● SET OF TASKS
[1] What does the article on Git workflows in a monorepo say about each of the following?
(a) Which workflow does it recommend for small Monorepos?
(b) Which three familiar workflows belong to feature branch development?
(c) What happens to a feature branch after QA verification passes?
[2] Extend the article on Git workflows in a monorepo past its final line.

● EXCERPT PROVIDED
Best Practices for Git Workflows in Monorepo
No single Git workflow is a silver bullet. The right Git workflow often depends on the project’s code scale, number of collaborators, and use cases. This article starts with the Feature branch workflow suitable for small Monorepos, then covers the Trunk-based workflow for medium-to-large Monorepos, and provides selection criteria for reference. Hopefully, you’ll find the right Git workflow for your Monorepo!
Background
No single Git workflow is a silver bullet. The right Git workflow often depends on the project’s code scale, number of collaborators, and use cases. This article starts with the Feature branch workflow suitable for small Monorepos, then covers the Trunk-based workflow for medium-to-large Monorepos, and provides selection criteria for reference. Hopefully, you’ll find the right Git workflow for your Monorepo!
Prerequisites
The Git workflows we’re most familiar with are Git flow, GitLab flow, and GitHub flow. Feature branch and trunk-based development are relatively newer concepts. How are they related?
Feature branch and Trunk-based workflows are relatively new concepts. They are opposite and mutually exclusive, forming a complete set;
Git flow, GitLab flow, and GitHub flow all belong to feature branch development. They share a common trait: they all use “feature-driven development,” meaning requirements are the starting point, followed by feature branches or hotfix branches;

Use Cases
In Monorepo projects using feature branch development, as the codebase complexity and team size grow, parallel “long-lived branches” also increase. When merging these branches into the trunk, conflicts or incompatibilities frequently arise, and manually resolving code conflicts often introduces bugs.
Trunk-based development encourages developers to create “short-lived branches” through small commits, greatly alleviating conflict issues and helping maintain smooth production releases.
In summary, choosing a workflow is not just about a series of operational tools—we often need to buy into the philosophy behind it. The following table shows the applicability of both workflow patterns across various dimensions:

Most business scenarios currently use the feature branch development model. If your business involves multiple developers working on a monolithic application (like TikTok main app, Feishu Docs, etc.), you should try the Trunk-based development model, which improves overall repository engineering quality and management.
Deep Dive
Feature Branch Development
What is feature branch development?
- Definition
The core idea of “feature branch development” is that all feature development should happen in dedicated branches rather than the main branch. This encapsulation allows multiple developers to easily work on specific features without disturbing the main codebase. It also means the main branch never contains broken code, which is a huge advantage for continuous integration environments. – Git Feature Branch Workflow | Atlassian Git Tutorial

Create a feature branch from the master branch
Developers complete development work in the feature branch
Build the feature branch and notify QA for verification
If any issues are found
Developer creates a fix MR based on the feature branch
Through code review and merge process, merge the fix MR into the feature branch
Rebuild and deploy, then notify QA for re-verification
After QA verification passes, release the feature branch to production, then merge it into the trunk and delete it
Why use feature branch development?
Allows multiple developers to easily work on specific features without disturbing the main codebase.
The main branch never contains broken code, which is a huge advantage for continuous integration environments.
Only requires understanding simple operations to practice, no need to understand cherry-pick, feature flags, and other concepts.
Trunk-based Development
What is trunk-based development?

● DATASET SECTION

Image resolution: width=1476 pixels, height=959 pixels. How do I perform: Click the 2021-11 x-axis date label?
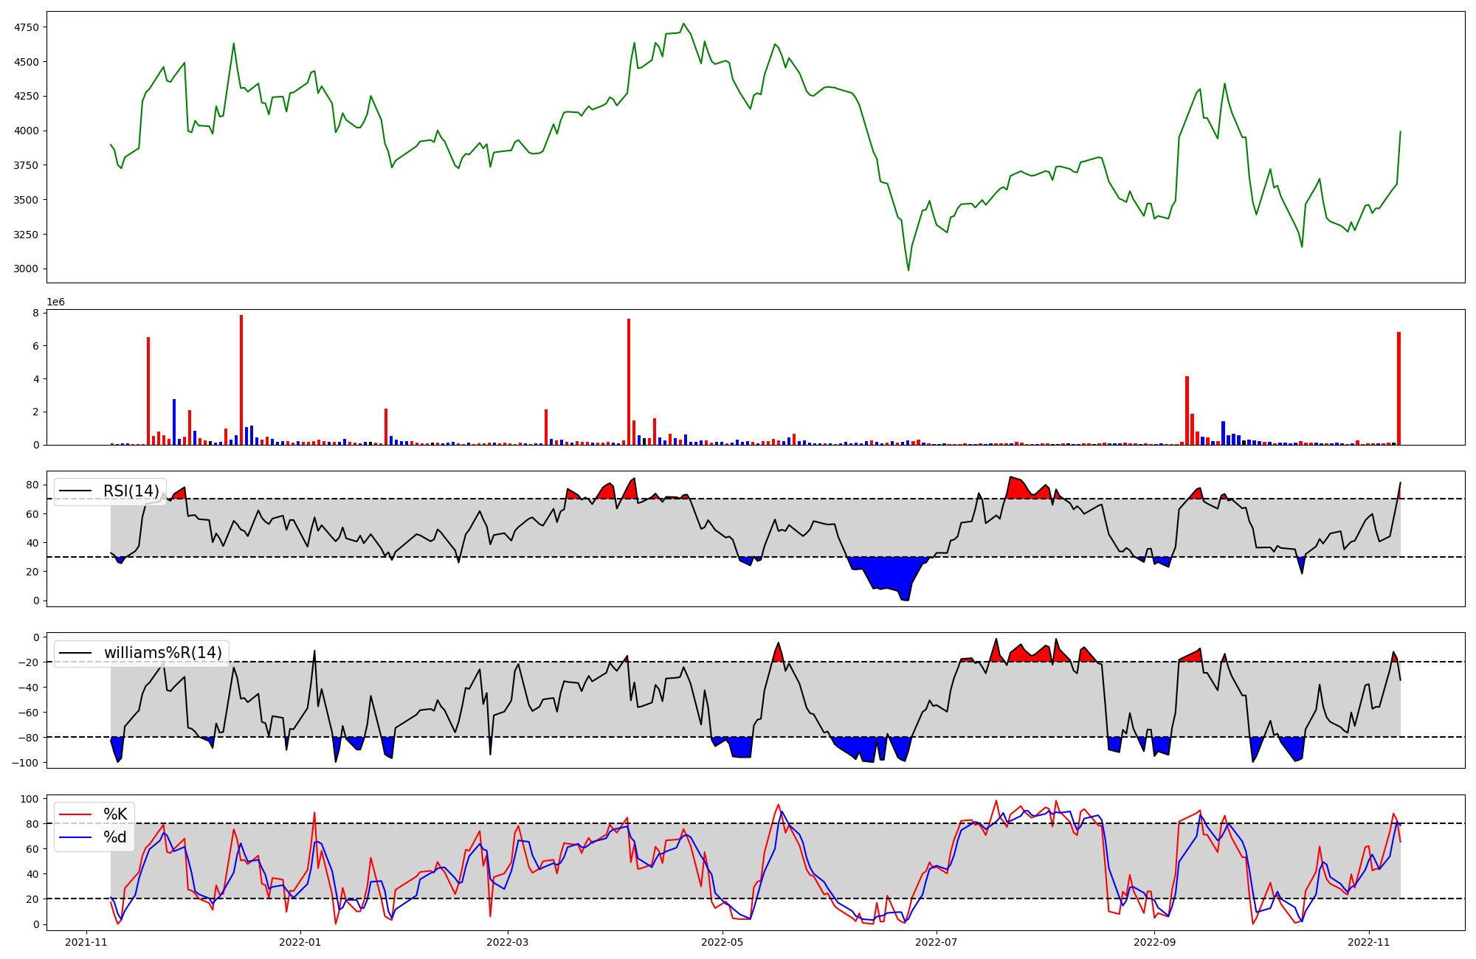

● ANSWERS BY TASK
[1]
(a) The Feature branch workflow.
(b) Git flow, GitLab flow, and GitHub flow.
(c) It is released to production, merged into the trunk, and deleted.

[2]
“Trunk-based development” is a version control management practice where developers merge small, frequent updates into the core “trunk” (usually the master branch).
This is a common practice among DevOps teams and part of the DevOps lifecycle, as it simplifies the merging and integration phases. In fact, it’s a required practice for CI/CD.
Compared to feature branch strategies with “long-lived branches,” developers can create “short-lived branches” through small commits. As codebase complexity and team size grow, trunk-based development helps maintain smooth production releases. – Trunk-based Development | Atlassian

Release from deployment branch
Semi-automated process, suitable for low-frequency deployment and projects without comprehensive automated testing

(A dot represents an MR merged into master. Green dots means good commits that passed e2e tests, and red dot means a buggy commit which should be avoided when deploying/rollback)
Create a deployment branch (RC) from the master branch
Build the deployment branch (RC) and notify QA for verification
If any issues are found
Developer creates a fix MR based on the master branch
Through code review and merge process, merge the fix MR into master
Cherry-pick commits to the deployment branch (RC), rebuild and deploy, then notify QA for re-verification
After QA verification passes, release the deployment branch (RC) to production, then delete the branch (RC)
Release from trunk branch
Fully automated process, suitable for high-frequency deployment and projects with comprehensive automated testing

(A dot represents an MR merged into master. Green dots means good commits that passed e2e tests, and red dot means a buggy commit which should be avoided when deploying/rollback)
Scheduled deployment: At specific times each day or hour, the deployment bot automatically finds the latest code that has passed all end-to-end tests (specific commit hash) and deploys it to production.
Continuous deployment: Whenever new code is merged into the trunk branch, the deployment bot automatically verifies whether the new code passes all end-to-end tests and is related to the project; if so, it automatically deploys to production.
Why use trunk-based development?
In trunk-based development, a steady stream of commits flows into the trunk branch. Adding automated test suites and code coverage monitoring for each commit enables continuous integration. When new code merges into the trunk, automated integration and code coverage tests run to verify code quality.
The fast, small commits of trunk-based development make code review a more efficient process. With small branches, developers can quickly review small changes. This is much easier than reviewers reading large code changes from long-lived feature branches.
Teams should merge into the main branch frequently throughout the day. Trunk-based development strives to keep the trunk branch “green,” meaning it can be deployed after every commit merge. Automated testing, code convergence, and code review ensure that trunk-based projects are always ready for production deployment.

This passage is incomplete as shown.